Rapanui lizardfish
- Conservation status: Least Concern (IUCN 3.1)

Scientific classification
- Kingdom: Animalia
- Phylum: Chordata
- Class: Actinopterygii
- Order: Aulopiformes
- Family: Synodontidae
- Genus: Synodus
- Species: S. isolatus
- Binomial name: Synodus isolatus Randall, 2009

= Synodus isolatus =

- Authority: Randall, 2009
- Conservation status: LC

Species of lizardfish

Synodus isolatus, the Rapa Nui lizardfish (Rapa Nui: pāpa hakatara), is a species of small lizardfish that is endemic to the shallow waters of the southern Pacific Ocean around Easter Island.

==Taxonomy and nomenclature==
The Rapa Nui lizardfish was first observed by Charles Henry Gilbert in the 19th century and was described as Synodus lacertinus. Later studies referred them to as belonging to the species Synodus doaki, which also occurs in the southwestern Pacific Ocean. In 2009, American ichthyologist John Ernest Randall classified the Rapa Nui lizardfish as a separate species, Synodus isolatus. The holotype for this species, BPM 39162, was collected at a depth of 10 m near Motu Tautara off the west coast of Rapa Nui and is housed at the Bishop Museum in Honolulu, Hawaii.

==Description==
The Rapa Nui lizardfish's dorsal fin usually has 14 or 15 soft rays, while the anal fin has 9 or 10, and the pectoral fins have 12 to 14. The lateral line system is usually made up of 57 to 59 scales, which closely mirrors the number of vertebrae (59 or 60). There are also scales present behind the mouth.

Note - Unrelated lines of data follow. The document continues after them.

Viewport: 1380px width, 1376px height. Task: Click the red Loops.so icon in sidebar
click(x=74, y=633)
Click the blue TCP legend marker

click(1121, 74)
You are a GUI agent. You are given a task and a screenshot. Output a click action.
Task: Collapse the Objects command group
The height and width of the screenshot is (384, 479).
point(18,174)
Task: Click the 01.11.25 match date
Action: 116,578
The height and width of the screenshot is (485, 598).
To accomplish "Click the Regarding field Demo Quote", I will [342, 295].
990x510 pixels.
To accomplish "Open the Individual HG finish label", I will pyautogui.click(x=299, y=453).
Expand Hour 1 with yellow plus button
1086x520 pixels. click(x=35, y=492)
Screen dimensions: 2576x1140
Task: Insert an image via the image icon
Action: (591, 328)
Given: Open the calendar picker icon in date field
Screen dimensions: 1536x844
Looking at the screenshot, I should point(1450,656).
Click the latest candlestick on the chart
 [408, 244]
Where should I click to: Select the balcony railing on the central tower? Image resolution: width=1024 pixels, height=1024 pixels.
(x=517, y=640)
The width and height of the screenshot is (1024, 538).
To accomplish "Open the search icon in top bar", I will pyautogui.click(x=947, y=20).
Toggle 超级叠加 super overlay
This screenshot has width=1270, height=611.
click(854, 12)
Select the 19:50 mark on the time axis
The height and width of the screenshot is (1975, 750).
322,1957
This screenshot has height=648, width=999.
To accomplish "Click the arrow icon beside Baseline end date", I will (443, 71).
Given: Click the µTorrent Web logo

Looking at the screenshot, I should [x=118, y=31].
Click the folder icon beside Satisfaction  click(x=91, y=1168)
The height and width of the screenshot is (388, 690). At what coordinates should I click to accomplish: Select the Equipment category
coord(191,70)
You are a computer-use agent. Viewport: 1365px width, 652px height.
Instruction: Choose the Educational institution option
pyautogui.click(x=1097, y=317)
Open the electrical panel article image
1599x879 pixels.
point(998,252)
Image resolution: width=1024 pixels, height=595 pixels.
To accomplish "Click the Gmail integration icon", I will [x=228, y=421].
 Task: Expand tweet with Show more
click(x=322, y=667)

Inside the mouth, the anterior palatine teeth are longer than those on the posterior of the palate. In other lizardfishes, peritoneal spots are often used to differentiate species, however S. isolatus has been reported to have anywhere between 1 and 8 spots. This variation has been used to suggest that peritoneal spots may not be as useful tools for differentiating lizardfish species as previously thought.

==Distribution and habitat==
Despite being generally observed in the shallows, the Rapa Nui lizardfish's habitat spans a broad range of depths ranging between 10–250 m. When observed at a depth of 150 m, the fish appeared to prefer rocky and sandy bottoms. Individuals collected from deeper depths tend to show a distinct reddish color, but otherwise possess the same features as shallower-dwelling members of the species. Fishes from Easter Island usually tend to be depth-tolerant, which may be due to the low species diversity in this area and the limited amount of geographic space for shallow-adapted fishes to occupy.

==Relationship with humans==
The Rapa Nui lizardfish was last assessed by the IUCN in 2015 and was found to be of Least Concern. Its population does not appear to be falling, and it may occur in protected areas such as Easter Island Marine Park. The species is not utilized for human consumption, however it is sometimes caught accidentally by anglers or as by-catch from shrimp trawling. Most suggestions to improve any conservation concerns for this species center the netting used in trawling, though Randall wrote that individuals were more likely to be caught with a hook and line in 2009 and 2011, and collected the holotype specimen with a spear.